- **Task prompt**
Only one stretch of the listing below is wanted. Give it again exactly, from the line with "Task: Select the Lasso tool" through the line with "Task: Open record link a01NS00000Ye7H5YAJ".
◇ ◇ ◇ ◇
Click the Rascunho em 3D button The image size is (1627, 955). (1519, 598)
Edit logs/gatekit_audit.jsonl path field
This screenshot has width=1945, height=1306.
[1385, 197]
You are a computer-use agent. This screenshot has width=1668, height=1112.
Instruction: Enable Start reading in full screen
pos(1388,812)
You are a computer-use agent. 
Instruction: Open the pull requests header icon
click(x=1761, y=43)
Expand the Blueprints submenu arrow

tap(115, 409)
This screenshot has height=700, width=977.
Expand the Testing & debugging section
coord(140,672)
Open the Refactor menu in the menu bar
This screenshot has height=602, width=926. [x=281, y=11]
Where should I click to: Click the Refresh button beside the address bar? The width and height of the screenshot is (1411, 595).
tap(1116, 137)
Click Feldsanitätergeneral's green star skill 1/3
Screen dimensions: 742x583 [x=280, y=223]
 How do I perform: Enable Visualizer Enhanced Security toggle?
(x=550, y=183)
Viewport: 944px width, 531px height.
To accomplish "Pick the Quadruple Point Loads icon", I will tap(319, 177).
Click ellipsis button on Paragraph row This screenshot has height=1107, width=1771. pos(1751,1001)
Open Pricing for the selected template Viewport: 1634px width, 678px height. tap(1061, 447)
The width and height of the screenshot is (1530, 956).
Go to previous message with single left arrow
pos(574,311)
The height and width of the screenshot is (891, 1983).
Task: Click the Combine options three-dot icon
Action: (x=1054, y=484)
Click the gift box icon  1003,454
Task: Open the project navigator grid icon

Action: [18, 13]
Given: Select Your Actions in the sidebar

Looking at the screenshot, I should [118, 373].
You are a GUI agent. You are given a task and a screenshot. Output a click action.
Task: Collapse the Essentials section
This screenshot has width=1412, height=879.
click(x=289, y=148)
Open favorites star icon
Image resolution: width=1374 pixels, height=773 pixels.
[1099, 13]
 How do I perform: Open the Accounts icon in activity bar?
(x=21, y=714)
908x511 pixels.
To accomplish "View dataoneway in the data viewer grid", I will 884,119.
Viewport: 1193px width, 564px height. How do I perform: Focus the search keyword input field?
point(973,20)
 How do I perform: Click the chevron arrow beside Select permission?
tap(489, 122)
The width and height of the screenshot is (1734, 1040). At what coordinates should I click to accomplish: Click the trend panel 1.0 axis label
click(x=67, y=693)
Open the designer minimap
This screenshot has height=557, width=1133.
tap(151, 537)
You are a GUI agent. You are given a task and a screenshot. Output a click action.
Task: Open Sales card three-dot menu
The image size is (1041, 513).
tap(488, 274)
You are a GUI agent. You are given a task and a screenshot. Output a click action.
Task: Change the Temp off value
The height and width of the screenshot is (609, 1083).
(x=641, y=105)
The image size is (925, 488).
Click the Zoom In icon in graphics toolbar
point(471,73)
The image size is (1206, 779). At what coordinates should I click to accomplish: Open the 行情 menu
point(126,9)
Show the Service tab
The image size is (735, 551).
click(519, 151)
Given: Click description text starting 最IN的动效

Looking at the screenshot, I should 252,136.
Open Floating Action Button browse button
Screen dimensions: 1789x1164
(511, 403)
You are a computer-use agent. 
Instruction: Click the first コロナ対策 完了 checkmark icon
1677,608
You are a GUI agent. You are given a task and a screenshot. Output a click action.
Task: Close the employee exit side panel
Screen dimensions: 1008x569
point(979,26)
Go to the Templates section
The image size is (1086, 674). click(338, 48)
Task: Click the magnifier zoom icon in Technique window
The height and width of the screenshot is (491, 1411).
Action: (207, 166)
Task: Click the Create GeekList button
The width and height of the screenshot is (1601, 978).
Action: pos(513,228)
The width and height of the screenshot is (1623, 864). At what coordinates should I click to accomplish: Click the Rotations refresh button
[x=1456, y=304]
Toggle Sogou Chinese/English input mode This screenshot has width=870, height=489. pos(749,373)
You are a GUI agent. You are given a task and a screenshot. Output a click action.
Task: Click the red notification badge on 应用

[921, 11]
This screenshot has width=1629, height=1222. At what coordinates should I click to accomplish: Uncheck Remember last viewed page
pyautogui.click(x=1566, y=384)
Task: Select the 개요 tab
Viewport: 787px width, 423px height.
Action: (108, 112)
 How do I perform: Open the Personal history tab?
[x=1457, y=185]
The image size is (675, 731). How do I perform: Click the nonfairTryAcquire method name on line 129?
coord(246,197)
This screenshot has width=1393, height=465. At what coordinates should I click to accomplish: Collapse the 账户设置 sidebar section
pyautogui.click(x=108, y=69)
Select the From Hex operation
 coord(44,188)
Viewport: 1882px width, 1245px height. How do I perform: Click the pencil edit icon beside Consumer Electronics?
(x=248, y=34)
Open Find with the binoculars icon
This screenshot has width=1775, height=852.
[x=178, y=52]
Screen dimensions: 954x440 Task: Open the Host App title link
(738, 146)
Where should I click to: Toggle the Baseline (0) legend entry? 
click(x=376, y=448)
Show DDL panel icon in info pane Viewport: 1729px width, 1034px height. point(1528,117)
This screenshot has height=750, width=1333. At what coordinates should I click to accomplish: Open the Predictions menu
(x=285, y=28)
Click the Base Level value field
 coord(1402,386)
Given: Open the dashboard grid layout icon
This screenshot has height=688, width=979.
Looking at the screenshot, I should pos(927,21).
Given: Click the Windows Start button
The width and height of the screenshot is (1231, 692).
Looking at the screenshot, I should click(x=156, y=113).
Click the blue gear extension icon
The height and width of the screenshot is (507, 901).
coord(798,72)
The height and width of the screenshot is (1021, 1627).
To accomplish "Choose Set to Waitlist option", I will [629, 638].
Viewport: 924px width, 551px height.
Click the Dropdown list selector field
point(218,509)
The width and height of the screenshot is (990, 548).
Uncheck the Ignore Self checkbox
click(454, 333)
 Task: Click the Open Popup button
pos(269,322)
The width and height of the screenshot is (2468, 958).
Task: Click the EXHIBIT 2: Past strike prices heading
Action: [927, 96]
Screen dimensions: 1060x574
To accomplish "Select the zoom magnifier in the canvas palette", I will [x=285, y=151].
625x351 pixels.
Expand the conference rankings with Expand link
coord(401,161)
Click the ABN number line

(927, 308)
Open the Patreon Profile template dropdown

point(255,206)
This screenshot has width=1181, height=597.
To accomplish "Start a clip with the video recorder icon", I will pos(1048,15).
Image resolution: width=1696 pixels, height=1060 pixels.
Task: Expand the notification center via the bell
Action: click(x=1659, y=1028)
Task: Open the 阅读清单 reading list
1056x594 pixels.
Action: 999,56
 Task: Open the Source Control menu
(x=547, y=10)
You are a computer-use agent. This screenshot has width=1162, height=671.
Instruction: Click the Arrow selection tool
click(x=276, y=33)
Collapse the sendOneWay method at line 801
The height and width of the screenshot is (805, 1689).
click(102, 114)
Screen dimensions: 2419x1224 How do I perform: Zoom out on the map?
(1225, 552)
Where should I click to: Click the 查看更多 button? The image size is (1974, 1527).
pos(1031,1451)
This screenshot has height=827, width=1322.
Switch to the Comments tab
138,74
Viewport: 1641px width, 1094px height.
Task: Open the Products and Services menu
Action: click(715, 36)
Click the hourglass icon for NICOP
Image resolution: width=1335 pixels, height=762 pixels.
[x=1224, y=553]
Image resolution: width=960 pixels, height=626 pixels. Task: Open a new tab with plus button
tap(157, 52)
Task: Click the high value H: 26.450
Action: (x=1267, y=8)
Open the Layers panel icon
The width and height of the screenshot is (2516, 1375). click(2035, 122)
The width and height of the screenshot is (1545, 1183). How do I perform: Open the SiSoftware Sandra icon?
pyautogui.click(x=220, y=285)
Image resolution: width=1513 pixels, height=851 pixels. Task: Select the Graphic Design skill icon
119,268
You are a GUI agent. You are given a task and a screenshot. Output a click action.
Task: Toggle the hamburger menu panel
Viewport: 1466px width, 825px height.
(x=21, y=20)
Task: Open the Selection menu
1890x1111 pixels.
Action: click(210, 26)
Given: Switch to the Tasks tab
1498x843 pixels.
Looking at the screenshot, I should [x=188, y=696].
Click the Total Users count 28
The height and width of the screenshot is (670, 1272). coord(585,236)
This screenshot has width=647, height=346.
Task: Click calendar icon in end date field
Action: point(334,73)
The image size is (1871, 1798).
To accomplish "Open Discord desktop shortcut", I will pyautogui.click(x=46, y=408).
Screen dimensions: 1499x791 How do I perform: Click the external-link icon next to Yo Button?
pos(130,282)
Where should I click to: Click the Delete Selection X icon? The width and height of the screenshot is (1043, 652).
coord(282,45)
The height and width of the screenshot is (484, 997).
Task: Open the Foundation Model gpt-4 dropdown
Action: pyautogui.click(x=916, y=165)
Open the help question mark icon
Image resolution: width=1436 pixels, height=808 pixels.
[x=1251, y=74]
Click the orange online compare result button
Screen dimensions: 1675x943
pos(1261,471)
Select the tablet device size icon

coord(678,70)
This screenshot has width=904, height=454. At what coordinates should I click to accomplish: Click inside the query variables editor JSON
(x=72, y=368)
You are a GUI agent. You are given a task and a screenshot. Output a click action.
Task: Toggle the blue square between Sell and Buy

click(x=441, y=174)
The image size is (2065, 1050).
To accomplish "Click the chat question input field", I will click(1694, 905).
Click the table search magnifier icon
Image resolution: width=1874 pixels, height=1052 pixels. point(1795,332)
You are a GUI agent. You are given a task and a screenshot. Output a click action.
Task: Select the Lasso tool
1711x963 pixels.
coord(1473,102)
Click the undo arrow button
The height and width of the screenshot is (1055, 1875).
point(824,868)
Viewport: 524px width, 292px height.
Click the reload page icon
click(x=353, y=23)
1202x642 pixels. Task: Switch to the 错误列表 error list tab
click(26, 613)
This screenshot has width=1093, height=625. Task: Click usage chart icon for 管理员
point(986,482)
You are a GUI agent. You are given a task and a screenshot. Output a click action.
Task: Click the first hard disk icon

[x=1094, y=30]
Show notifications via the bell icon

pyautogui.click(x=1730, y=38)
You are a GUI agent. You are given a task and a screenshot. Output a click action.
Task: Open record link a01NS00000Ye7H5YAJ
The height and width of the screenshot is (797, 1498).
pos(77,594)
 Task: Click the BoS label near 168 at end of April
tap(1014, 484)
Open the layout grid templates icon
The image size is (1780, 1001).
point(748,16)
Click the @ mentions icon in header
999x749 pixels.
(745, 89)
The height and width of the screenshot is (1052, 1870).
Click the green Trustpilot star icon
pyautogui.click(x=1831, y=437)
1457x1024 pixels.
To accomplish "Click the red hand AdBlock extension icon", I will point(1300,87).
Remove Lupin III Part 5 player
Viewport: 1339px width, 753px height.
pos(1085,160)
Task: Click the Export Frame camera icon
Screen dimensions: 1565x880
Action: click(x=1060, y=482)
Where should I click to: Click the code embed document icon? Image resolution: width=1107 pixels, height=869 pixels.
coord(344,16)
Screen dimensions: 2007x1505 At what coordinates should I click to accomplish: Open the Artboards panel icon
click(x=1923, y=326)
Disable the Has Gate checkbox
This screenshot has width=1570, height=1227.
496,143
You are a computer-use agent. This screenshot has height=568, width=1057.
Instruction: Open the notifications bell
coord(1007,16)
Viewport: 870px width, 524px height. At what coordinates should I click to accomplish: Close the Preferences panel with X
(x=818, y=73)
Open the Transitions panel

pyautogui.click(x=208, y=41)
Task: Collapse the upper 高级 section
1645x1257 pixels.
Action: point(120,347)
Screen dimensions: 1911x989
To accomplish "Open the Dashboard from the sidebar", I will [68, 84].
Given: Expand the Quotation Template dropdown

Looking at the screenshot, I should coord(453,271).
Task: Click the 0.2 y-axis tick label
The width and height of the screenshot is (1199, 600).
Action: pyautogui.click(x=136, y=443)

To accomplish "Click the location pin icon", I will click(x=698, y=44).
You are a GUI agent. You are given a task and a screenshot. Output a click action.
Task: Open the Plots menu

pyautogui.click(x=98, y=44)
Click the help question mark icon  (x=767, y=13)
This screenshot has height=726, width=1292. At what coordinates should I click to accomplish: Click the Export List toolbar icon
◇ ◇ ◇ ◇
- **Response area**
Task: Select the Lasso tool
1711x963 pixels.
coord(1473,102)
Click the undo arrow button
The height and width of the screenshot is (1055, 1875).
point(824,868)
Viewport: 524px width, 292px height.
Click the reload page icon
click(x=353, y=23)
1202x642 pixels. Task: Switch to the 错误列表 error list tab
click(26, 613)
This screenshot has width=1093, height=625. Task: Click usage chart icon for 管理员
point(986,482)
You are a GUI agent. You are given a task and a screenshot. Output a click action.
Task: Click the first hard disk icon

[x=1094, y=30]
Show notifications via the bell icon

pyautogui.click(x=1730, y=38)
You are a GUI agent. You are given a task and a screenshot. Output a click action.
Task: Open record link a01NS00000Ye7H5YAJ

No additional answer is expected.